Timeline and Next Steps

The proposals for the bonus issue and the increase in authorized share capital will be presented to shareholders for approval at an upcoming Extraordinary General Meeting (EGM). While the record date for determining shareholder eligibility for the bonus issue will be announced later, the company aims to complete the process swiftly. The bonus shares are expected to be credited to the demat accounts of eligible shareholders within two months from the date of the board's approval, with a target completion date of March 29, 2026.

Conclusion

Cupid Ltd.'s Q3 FY26 results and the accompanying 4:1 bonus issue announcement send a strong positive signal to the market. The combination of record-breaking profits, significant margin expansion, and a shareholder-friendly corporate action underscores management's confidence in sustained growth. Investors will now await the announcement of the EGM and the record date, which will be the next key milestones in this value-creation exercise.

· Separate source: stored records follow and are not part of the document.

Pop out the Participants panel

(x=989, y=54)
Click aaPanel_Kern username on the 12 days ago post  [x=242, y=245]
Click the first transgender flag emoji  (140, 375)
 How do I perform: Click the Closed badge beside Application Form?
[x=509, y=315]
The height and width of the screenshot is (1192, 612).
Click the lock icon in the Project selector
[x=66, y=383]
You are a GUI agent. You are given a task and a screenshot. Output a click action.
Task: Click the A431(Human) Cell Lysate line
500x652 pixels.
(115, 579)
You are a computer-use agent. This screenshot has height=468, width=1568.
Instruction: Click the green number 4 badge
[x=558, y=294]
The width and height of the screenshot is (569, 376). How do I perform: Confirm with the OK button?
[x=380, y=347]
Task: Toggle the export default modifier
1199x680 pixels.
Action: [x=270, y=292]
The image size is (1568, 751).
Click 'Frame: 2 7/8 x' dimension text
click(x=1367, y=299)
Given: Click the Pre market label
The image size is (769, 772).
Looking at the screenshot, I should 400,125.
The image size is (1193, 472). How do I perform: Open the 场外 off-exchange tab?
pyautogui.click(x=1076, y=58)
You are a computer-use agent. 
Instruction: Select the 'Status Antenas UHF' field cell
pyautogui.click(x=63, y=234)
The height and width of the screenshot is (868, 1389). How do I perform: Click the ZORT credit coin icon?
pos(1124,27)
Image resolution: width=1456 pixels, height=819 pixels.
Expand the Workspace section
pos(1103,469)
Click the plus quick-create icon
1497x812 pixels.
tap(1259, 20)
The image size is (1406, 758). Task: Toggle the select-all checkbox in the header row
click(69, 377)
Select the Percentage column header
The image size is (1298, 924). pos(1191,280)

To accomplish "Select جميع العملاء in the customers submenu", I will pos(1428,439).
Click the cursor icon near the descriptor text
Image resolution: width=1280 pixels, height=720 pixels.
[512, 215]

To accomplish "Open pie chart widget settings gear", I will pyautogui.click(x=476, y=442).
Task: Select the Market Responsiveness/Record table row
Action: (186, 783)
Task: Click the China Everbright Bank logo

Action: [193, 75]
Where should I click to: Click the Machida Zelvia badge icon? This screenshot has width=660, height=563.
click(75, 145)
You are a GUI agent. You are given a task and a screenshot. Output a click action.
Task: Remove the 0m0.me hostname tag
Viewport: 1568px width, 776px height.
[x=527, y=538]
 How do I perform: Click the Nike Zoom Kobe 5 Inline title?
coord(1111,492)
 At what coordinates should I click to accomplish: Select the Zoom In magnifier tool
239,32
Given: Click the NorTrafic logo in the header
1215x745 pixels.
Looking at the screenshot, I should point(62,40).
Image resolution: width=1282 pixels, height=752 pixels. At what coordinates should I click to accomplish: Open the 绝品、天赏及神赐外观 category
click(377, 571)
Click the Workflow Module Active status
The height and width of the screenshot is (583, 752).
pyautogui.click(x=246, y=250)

Frequently Asked Questions

Cupid Ltd. has announced a bonus issue of equity shares in a 4:1 ratio, meaning eligible shareholders will receive four new equity shares for every one existing share they hold.
In Q3 FY26, Cupid Ltd. reported a 196% year-on-year increase in consolidated net profit to Rs 33 crore and a 106% rise in total income to Rs 104 crore.
The company announced the bonus issue to improve the stock's affordability by reducing the per-share price, enhance liquidity, and encourage wider participation from retail investors.
The bonus shares are expected to be credited to eligible shareholders' demat accounts by March 29, 2026, which is within two months of the board's approval date, subject to regulatory and shareholder approvals.
The board also approved an increase in the company's authorized share capital from Rs 50 crore to Rs 150 crore to accommodate the new shares and prepare for future growth.